# [INSTRUCTIONS FOR THE TASK]
Down to the last line below, write out every line exactly, starting with the one that contains "Task: Click the eye icon in Watch" and leaving out the pictures.

Data items

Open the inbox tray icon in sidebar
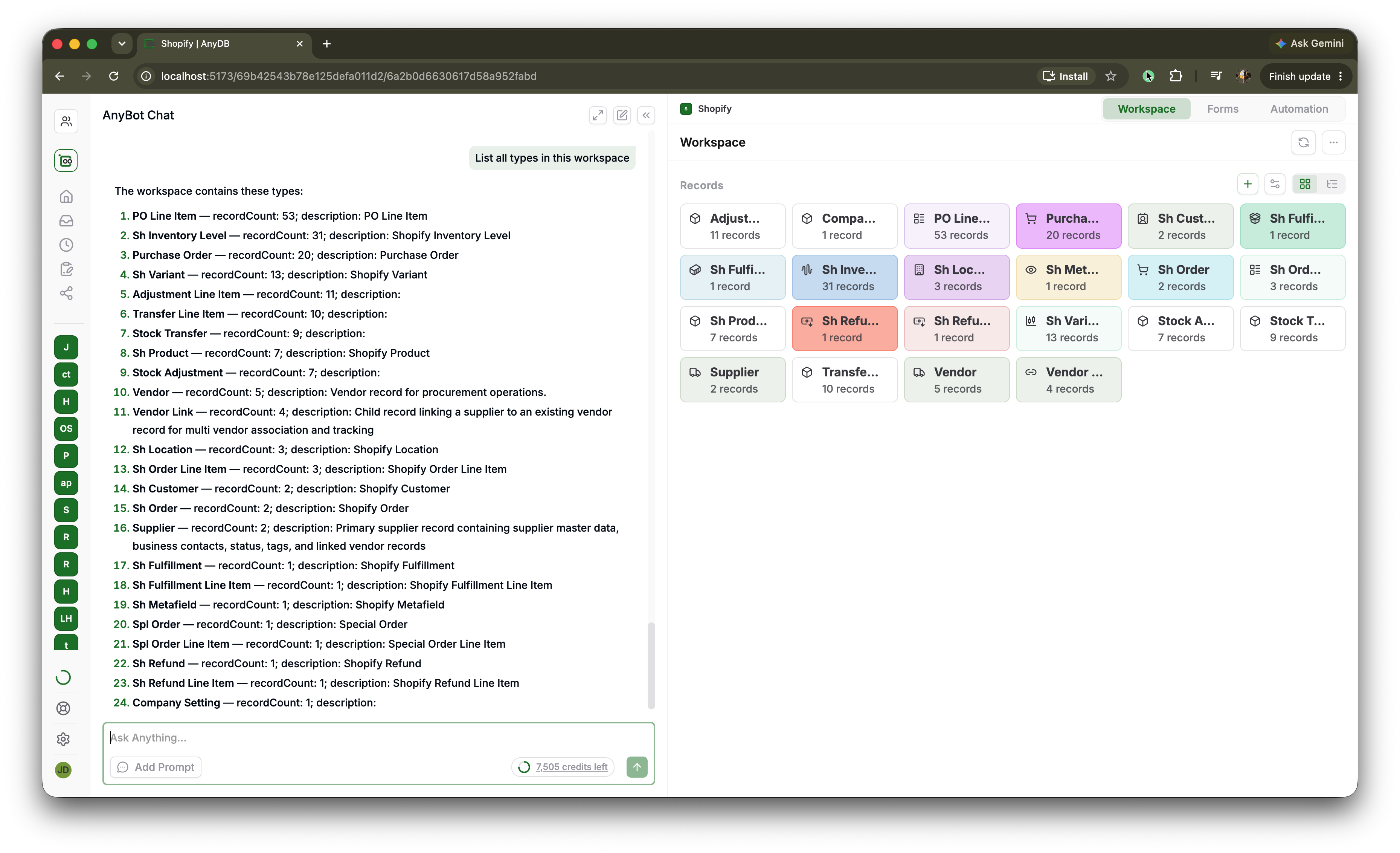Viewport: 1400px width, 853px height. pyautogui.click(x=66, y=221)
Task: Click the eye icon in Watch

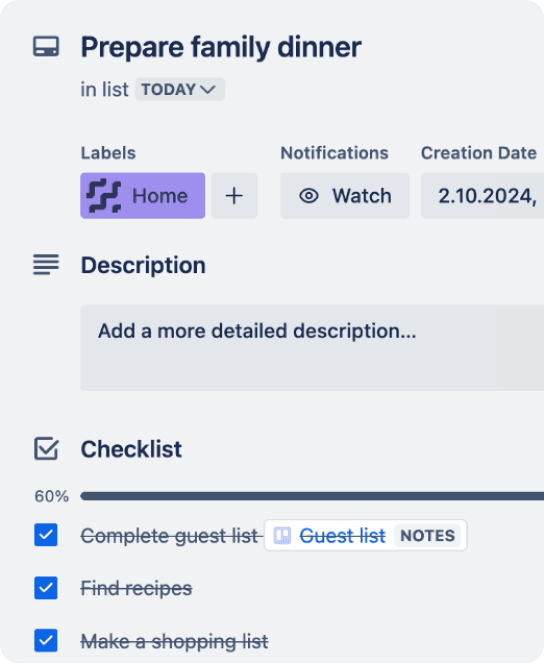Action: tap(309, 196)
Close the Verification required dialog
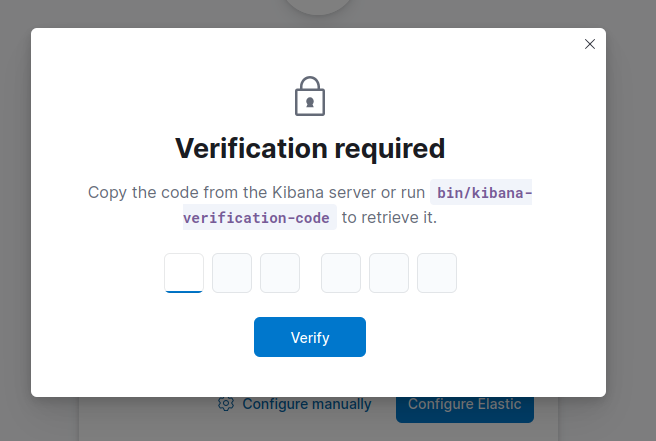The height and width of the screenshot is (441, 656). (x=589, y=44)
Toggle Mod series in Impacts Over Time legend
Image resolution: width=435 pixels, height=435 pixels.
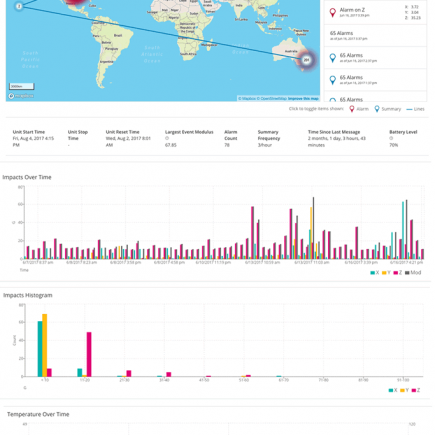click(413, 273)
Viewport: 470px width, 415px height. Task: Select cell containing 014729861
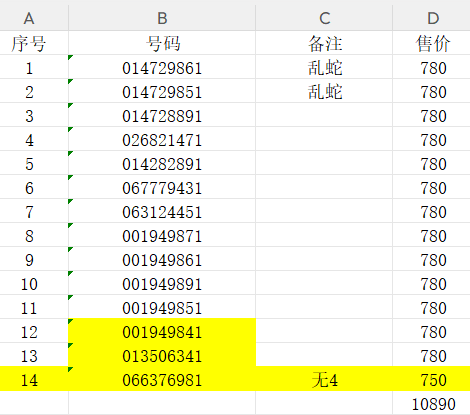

# [SOLUTION]
Task: Click the eye icon in Watch

Action: tap(309, 196)
Close the Verification required dialog
The height and width of the screenshot is (441, 656). (x=589, y=44)
Toggle Mod series in Impacts Over Time legend
Image resolution: width=435 pixels, height=435 pixels.
click(413, 273)
Viewport: 470px width, 415px height. Task: Select cell containing 014729861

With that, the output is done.